• Aim of the task:
Every line of the data below that holds the string "конфіденційності" needs to be reported.

[Opening Given records section]

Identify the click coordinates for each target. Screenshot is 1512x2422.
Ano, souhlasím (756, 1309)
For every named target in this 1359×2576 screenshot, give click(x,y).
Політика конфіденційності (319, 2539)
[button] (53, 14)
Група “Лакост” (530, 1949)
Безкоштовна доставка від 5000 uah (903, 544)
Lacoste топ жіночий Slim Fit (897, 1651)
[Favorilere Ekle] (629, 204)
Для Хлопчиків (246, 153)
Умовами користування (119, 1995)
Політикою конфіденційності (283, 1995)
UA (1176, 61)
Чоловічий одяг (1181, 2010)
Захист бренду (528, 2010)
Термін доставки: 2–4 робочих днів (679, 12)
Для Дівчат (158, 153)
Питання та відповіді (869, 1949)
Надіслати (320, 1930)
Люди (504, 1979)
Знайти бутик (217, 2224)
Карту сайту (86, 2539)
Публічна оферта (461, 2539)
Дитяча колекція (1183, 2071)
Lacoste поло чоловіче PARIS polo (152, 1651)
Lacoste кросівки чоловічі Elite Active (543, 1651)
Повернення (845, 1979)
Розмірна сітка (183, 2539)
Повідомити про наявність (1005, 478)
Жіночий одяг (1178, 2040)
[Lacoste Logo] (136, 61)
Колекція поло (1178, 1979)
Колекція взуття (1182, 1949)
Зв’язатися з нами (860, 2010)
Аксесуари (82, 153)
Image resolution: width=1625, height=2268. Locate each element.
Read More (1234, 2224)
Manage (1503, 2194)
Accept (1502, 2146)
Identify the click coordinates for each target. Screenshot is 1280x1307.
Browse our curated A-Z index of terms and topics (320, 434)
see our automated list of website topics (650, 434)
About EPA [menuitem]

[Closing Given records section]

• Output below:
Політика конфіденційності (319, 2539)
Політикою конфіденційності (283, 1995)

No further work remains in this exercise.